Now, we compute the transmitted flux and plot the transmission spectrum.
# Retrieve the power flux through the monitor plane.
transmission0 = sim_data0['flux'].flux
transmission = sim_data['flux'].flux
transmission_normalized = transmission / transmission0
f, (ax1, ax2) = plt.subplots(1, 2, figsize=(7, 4), tight_layout=True)
transmission0.plot(ax=ax1, label='no PhC')
transmission.plot(ax=ax1, label='with PhC')
ax1.set_xlim((freq_range[0],freq_range[1]))
transmission_normalized.plot(ax=ax2)
ax2.hlines(1.0,freq_range[0],freq_range[1],linestyles='dashed',color='black')
ax2.hlines(0.0,freq_range[0],freq_range[1],linestyles='dashed',color='black')
ax2.set_xlim((freq_range[0],freq_range[1]))
ax1.legend()
ax1.set_title('raw transmission')
ax2.set_title('normalized transmission')
plt.show()
To compare to the results in Fig.2 of the paper, let's plot the transmission as a function of frequency in the unit of c/period
plt.figure()
plt.plot(monitor_freqs*period/td.C_0, transmission_normalized, label='normalized transmission')

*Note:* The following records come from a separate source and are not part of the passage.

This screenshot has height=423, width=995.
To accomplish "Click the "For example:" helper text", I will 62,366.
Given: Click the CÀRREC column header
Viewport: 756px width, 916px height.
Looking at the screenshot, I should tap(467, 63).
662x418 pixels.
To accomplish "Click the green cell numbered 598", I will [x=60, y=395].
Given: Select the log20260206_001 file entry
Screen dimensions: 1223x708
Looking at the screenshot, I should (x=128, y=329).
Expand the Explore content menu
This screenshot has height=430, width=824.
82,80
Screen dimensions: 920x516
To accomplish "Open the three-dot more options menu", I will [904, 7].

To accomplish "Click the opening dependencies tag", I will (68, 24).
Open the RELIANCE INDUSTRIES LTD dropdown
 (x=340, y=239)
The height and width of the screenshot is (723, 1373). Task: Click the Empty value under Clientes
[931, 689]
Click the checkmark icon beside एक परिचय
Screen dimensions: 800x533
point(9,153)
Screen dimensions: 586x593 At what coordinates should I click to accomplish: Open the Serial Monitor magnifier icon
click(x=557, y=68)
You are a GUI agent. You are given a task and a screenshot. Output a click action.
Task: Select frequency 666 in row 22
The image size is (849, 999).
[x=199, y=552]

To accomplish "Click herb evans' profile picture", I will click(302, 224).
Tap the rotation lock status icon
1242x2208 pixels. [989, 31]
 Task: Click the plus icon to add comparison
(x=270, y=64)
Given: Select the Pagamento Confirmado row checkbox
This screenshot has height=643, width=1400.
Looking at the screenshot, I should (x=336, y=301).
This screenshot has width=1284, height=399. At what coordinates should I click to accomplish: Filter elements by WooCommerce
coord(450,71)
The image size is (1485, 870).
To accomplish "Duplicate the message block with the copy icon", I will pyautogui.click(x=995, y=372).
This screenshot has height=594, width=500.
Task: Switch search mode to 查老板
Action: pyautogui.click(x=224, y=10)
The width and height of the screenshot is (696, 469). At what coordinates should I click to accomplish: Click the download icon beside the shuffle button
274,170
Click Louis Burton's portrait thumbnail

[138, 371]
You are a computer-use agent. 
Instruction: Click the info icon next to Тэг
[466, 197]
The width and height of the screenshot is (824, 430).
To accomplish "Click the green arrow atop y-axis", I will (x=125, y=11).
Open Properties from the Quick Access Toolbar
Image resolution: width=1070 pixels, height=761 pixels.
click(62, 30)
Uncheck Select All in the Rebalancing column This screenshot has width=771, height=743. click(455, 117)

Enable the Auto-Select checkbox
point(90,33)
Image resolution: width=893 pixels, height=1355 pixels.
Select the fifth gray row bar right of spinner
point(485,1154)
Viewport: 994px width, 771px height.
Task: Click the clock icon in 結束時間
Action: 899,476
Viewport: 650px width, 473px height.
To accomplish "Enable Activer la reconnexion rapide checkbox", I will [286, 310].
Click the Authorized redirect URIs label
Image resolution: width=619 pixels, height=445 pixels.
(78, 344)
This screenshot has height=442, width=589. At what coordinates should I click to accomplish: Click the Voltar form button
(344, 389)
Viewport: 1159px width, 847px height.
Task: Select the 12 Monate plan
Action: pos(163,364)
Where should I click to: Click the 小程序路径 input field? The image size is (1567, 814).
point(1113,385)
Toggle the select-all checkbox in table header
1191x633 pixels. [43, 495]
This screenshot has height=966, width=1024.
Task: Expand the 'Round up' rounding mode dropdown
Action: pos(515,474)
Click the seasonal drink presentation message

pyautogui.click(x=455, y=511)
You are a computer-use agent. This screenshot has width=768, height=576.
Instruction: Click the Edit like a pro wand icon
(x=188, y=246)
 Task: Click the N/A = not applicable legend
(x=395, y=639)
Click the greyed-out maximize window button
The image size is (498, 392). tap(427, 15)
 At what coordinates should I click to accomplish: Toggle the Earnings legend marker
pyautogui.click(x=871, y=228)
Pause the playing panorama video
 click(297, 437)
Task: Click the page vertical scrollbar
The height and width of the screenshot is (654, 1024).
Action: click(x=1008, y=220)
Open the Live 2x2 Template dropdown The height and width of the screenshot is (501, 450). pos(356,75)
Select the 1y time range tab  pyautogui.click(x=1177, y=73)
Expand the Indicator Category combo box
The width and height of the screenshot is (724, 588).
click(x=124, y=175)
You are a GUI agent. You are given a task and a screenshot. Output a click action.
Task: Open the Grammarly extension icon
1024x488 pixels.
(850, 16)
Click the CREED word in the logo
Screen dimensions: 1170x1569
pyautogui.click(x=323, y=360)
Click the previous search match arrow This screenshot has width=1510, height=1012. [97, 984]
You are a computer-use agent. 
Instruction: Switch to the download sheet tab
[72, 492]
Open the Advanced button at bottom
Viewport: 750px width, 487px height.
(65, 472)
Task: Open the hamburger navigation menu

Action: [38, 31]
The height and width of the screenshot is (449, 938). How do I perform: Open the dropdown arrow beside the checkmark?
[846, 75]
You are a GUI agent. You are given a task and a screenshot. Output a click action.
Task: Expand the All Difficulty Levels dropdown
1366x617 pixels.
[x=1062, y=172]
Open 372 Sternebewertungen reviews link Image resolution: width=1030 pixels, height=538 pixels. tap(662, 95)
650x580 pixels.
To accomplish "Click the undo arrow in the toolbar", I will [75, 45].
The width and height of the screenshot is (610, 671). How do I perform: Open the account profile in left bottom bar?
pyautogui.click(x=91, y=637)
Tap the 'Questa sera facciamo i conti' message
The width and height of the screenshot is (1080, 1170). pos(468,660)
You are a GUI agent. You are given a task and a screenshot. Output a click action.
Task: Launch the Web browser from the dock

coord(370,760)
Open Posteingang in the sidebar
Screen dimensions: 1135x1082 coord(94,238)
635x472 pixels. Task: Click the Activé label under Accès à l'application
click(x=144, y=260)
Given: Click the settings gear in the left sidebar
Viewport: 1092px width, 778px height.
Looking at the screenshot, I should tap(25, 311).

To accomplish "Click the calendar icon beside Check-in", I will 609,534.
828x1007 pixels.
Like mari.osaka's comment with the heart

plt.xlabel('frequency (c/period)')
plt.xlim([0.25, 0.45])
plt.hlines(1.0,0.25,0.45,linestyles='dashed',color='black')
plt.hlines(0.0,0.25,0.45,linestyles='dashed',color='black')
plt.ylabel('Transmitted')
plt.show()
Finally, we look into the time evolution of Ex at the center of the flux monitor.
time_data = sim_data['time']
time_data0 = sim_data0['time']
fig, ax = plt.subplots(1,2,figsize=(8, 4), tight_layout=True)
ylim = 2
xlim = t_stop
# with PhC
Ex = time_data.Ex
Ex.plot(ax=ax[1])
ax[1].set_ylim([-ylim,ylim])
ax[1].set_xlim([0,xlim])
ax[1].set_ylabel('$E_x(t)$ [V/m]')
ax[1].set_title('with PhC')
# without PhC
Ex0 = time_data0.Ex
Ex0.plot(ax=ax[0])
ax[0].set_ylabel('$E_x(t)$ [V/m]')
ax[0].set_xlim([0,xlim])
ax[0].set_ylim([-ylim,ylim])
ax[0].set_title('without PhC')
plt.show()
Without PhC, the field decays rapidly; with PhC, a long detail tail is clearly visible.